Tsvangirai and Mwonzora say sitting councillors and Members of Parliament will not be subjected to primary elections unless people in their areas come out to declare that they no longer want them. They want the people to accept that the existing officials simply need to have a certain number of people in the local leadership hierarchy to confirm they are still popular, and bang – the door for aspiring candidates is closed!

This is what has sparked anger within the party. The people demand that everyone interested in any position of leadership should go through the process of primary elections where the people will vote for them.

This “Confirmation” business is tantamount to a “one-man election race” which, if the party accepts as right, it should not have had problems with the June 2008 presidential election rerun.

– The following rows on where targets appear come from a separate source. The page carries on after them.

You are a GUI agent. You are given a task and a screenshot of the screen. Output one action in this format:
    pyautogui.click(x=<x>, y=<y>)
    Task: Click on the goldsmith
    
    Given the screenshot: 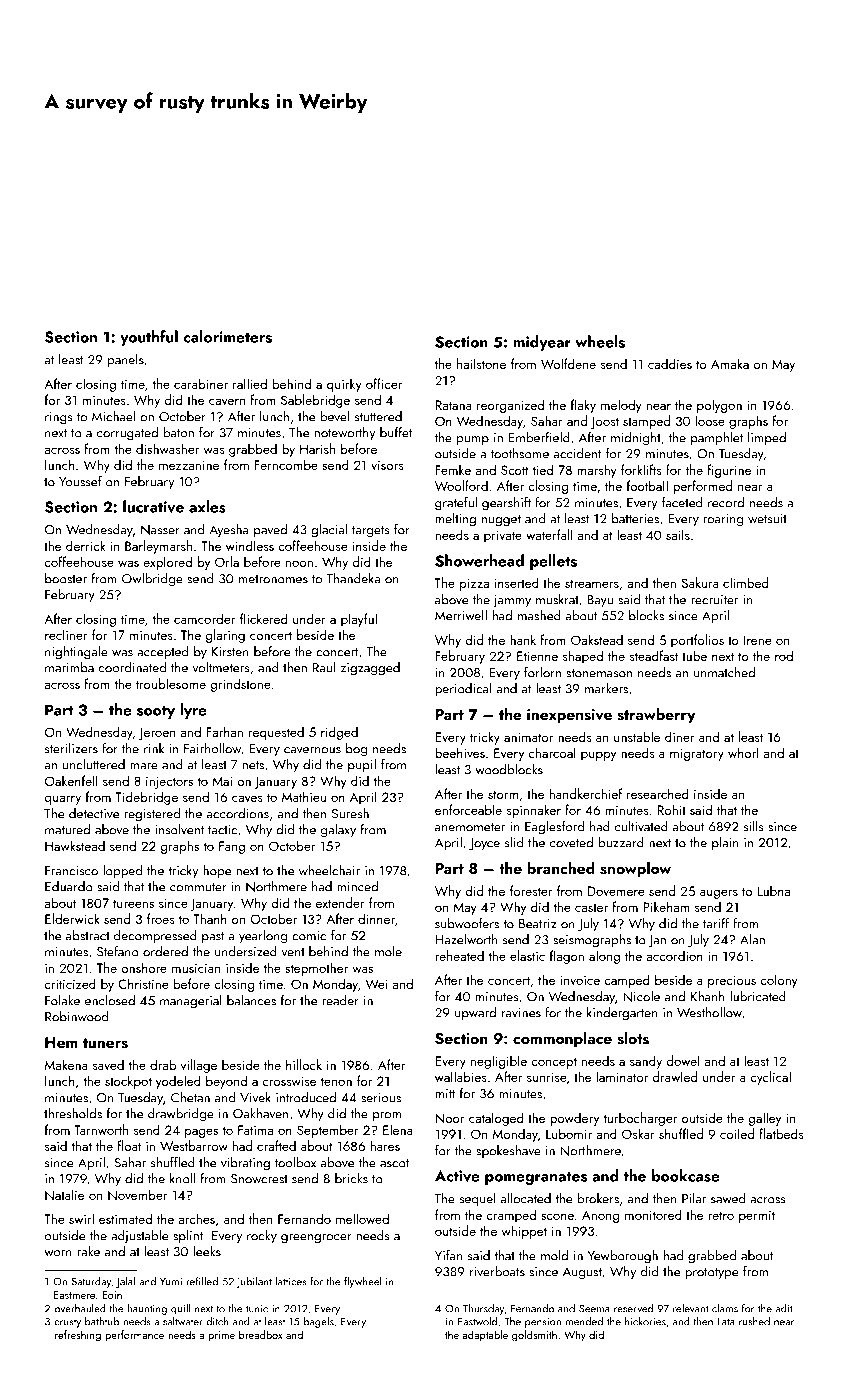 What is the action you would take?
    pyautogui.click(x=534, y=1336)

In short, the people are clearly telling Tsvangirai and his lieutenants that they have become shameless dictators. Zanu PF, which the party accuses of all sorts of undemocratic tendencies, actually takes all its prospective candidates through a rigorous primary election process in which many longstanding bigwigs have fallen by the wayside.

This excuse of continuity being peddled by Tsvangirai and his acolytes is democratically nonsensical. In fact, now more than ever before, the MDC-T needs to get rid of its graft-stained leadership at both local government and in Parliament. Why strain so much to defend and protect officials that have exposed their rot to sickening levels?

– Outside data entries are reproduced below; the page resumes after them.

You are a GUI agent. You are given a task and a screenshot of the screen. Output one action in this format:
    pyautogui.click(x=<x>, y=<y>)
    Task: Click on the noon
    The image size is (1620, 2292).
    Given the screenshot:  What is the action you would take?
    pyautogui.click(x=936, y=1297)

Article 15 of the MDC-T constitution clearly states that: Every candidate seeking to hold office as a Local Authority Councillor, Mayor, Member of Parliament or Senator shall be elected through a Primary Election “and that . . . voting shall be by secret ballot and the candidate polling the highest number of votes shall be declared winner”.

The only reason I can therefore find for the unpopular decision to go against this clear constitutional matter is that leaders of the MDC-T now seem motivated by hunger for power and the attendant fringe benefits. MDC-T leaders can no longer honestly claim to safeguard principles of democracy or to identify with the working majority and therefore can no longer articulate their point of view.

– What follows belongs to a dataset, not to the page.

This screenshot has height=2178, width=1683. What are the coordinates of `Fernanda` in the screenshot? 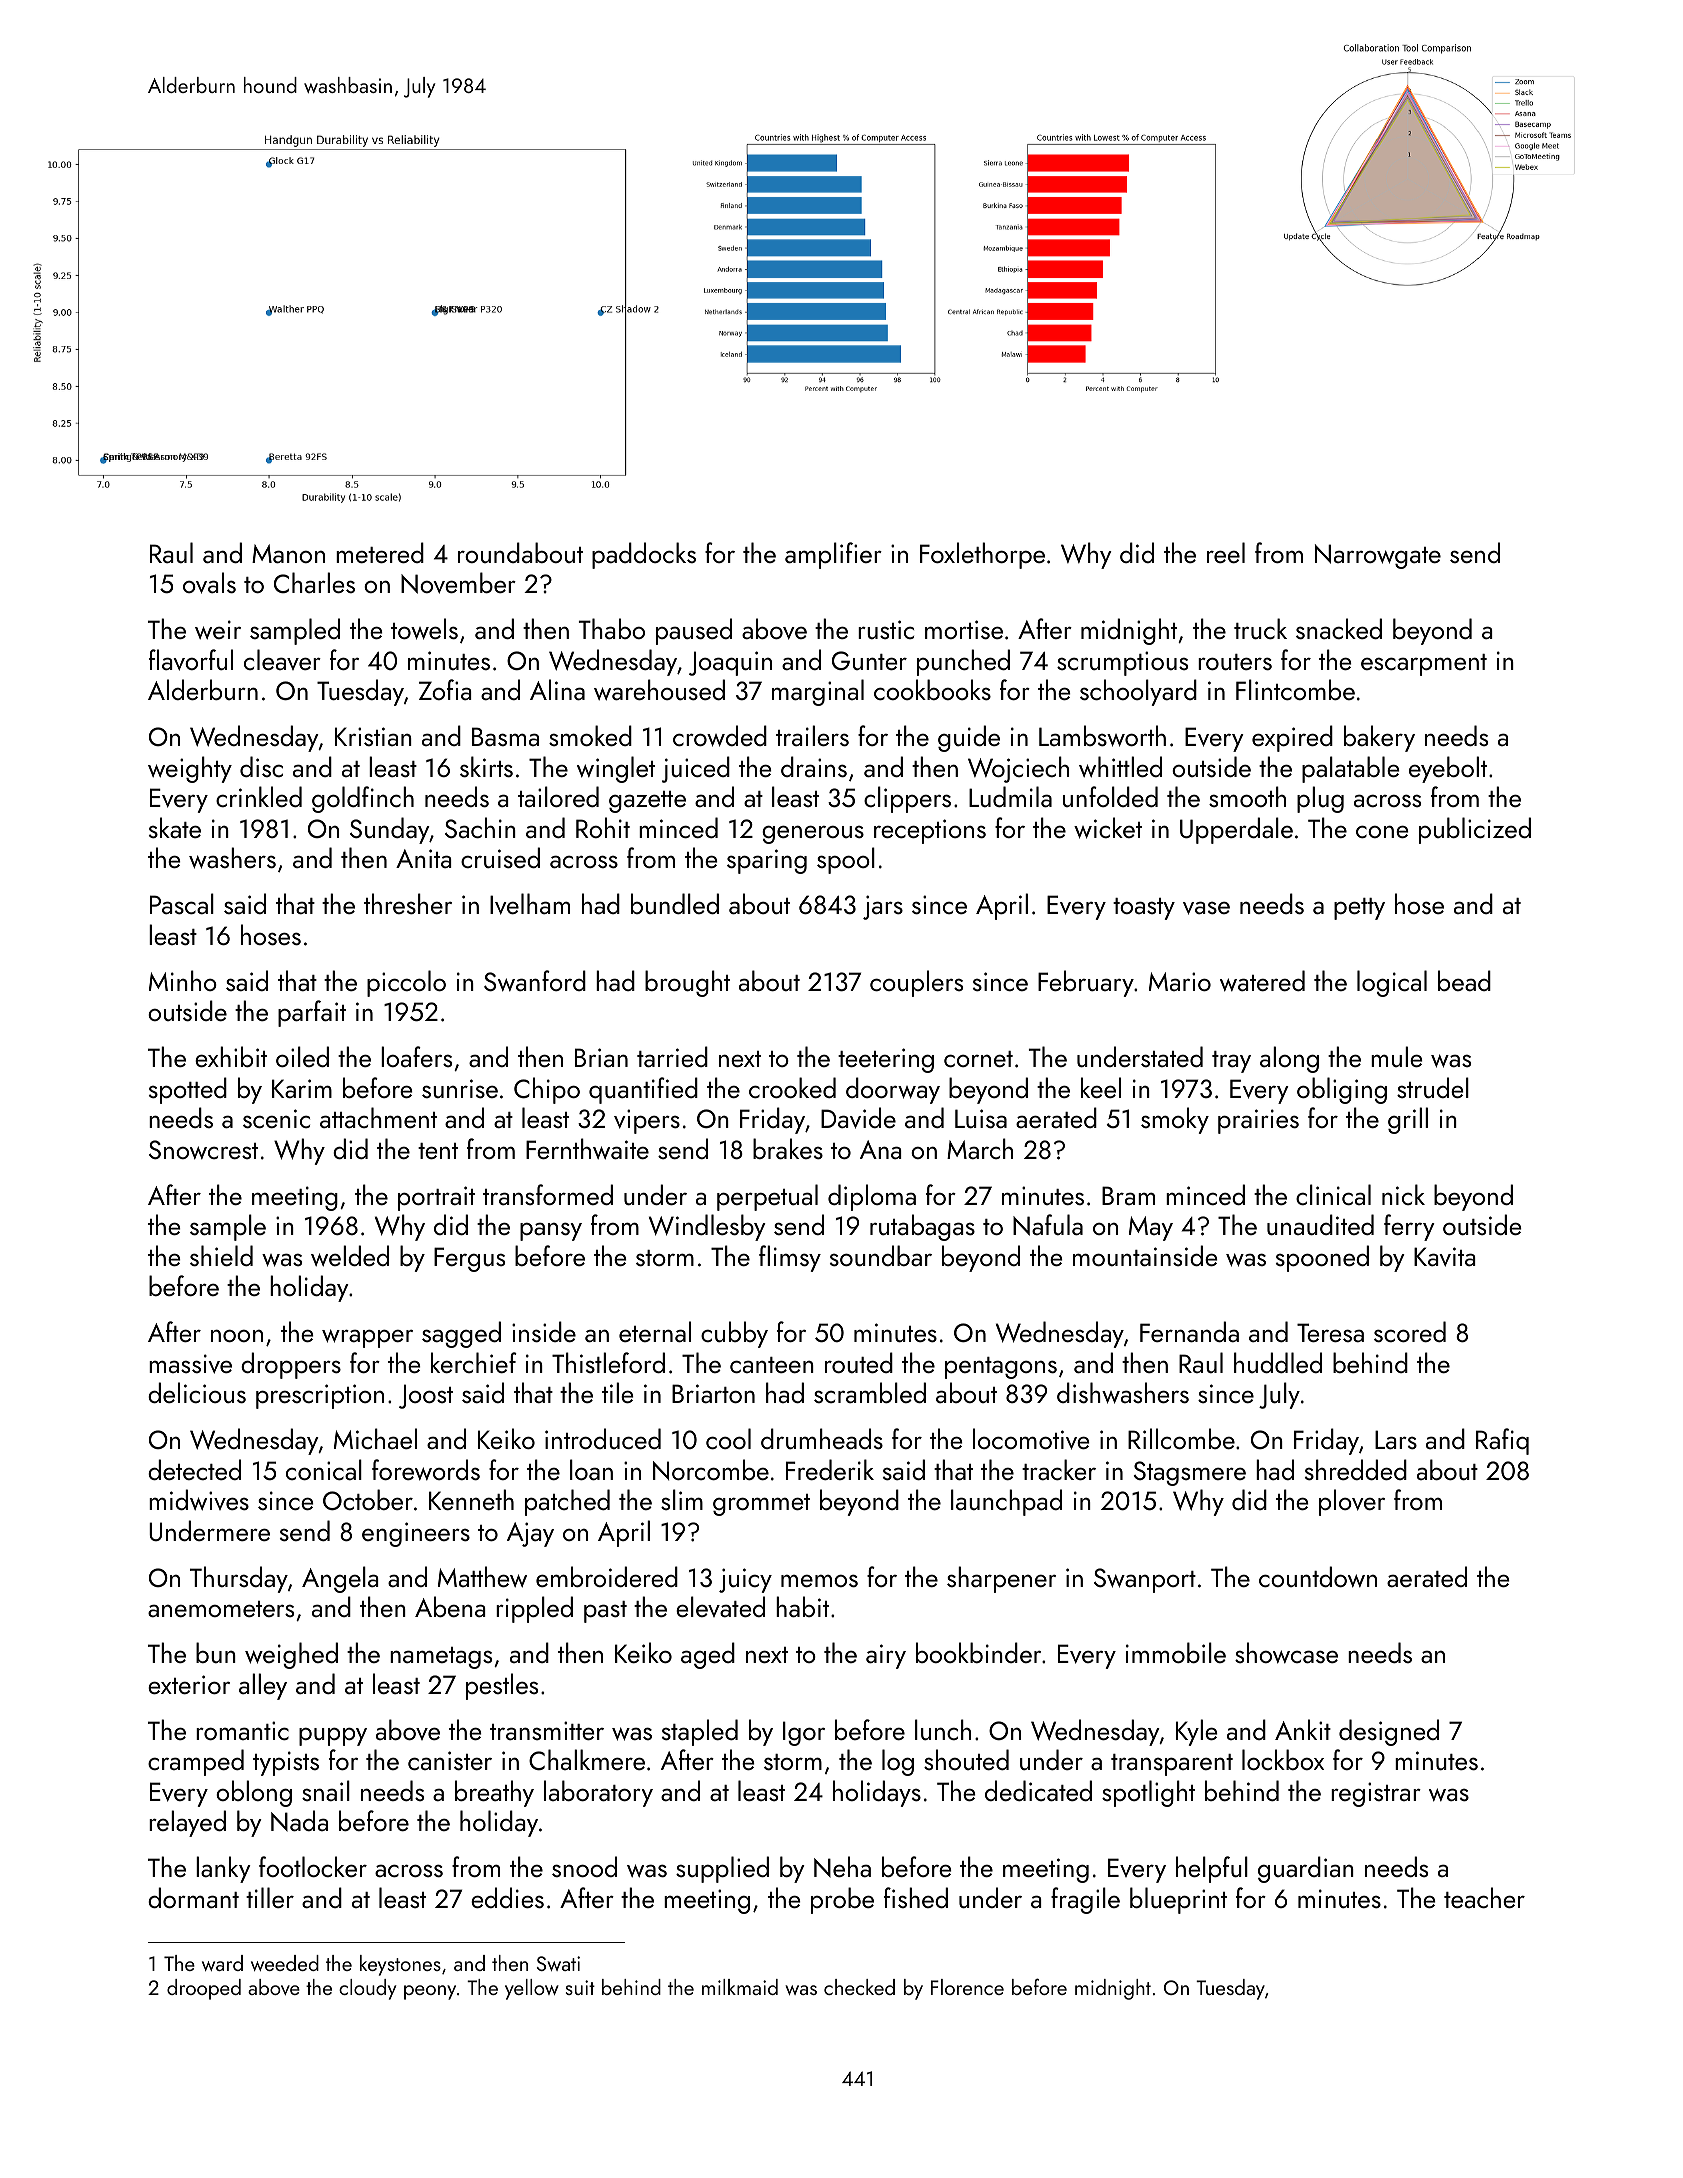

MDC-T seems to be fast transforming into a lumbering organisation with a potpourri membership or just another struggling opposition party with vague plans and inept leadership whose respect for democracy is riddled with bullets of tyranny.

The squabbles within the party — along factional lines like Zanu PF — are largely to do with personal interests which threaten to rip the MDC-T apart. The MDC-T need not be entangled in the gossamer threads of failed ideologies. It should just concern itself with a plain down-to-earth thrust on democracy. While it is common belief that with political maturity comes democratic responsibility, the case does not seem so with the MDC-T.

Maturity in the MDC-T appears to be assuming a new and sinister meaning verging on tyrannical behaviour — the do as I say and not as I do syndrome.

Maybe MDC-T supporters are expecting too much from mere mortals, but to absolve these leaders of their armchair commitment under the all embarrassing and loose “individual priority” excuse would be tantamount to flying against the very expectations that have seen our politicians appointed to high offices.

The bottom line is we expect leadership by example. Democracy should never be betrayed for personal interests. Democracy must be seen to be practiced, not only preached. If grassroots supporters so much as smell a deviance from democracy and, for example, see leaders thrust upon them, they will revolt — they will withhold their vote or sell it altogether!

People are sick and tired of being lied to. Dabbling in semantics as the MDC-T officials seek to do for the sake of political posturing is in itself a dead end.

Tsvangirai’s party cannot draw comfort from the oft-stated excuse: “the MDC is still a young party”. For how long are you supposed to be young? Even at the ripe age of 60, one is still young to his mother. The MDC-T should wake up and act democracy. Verbal acrobatics alone cannot bring change!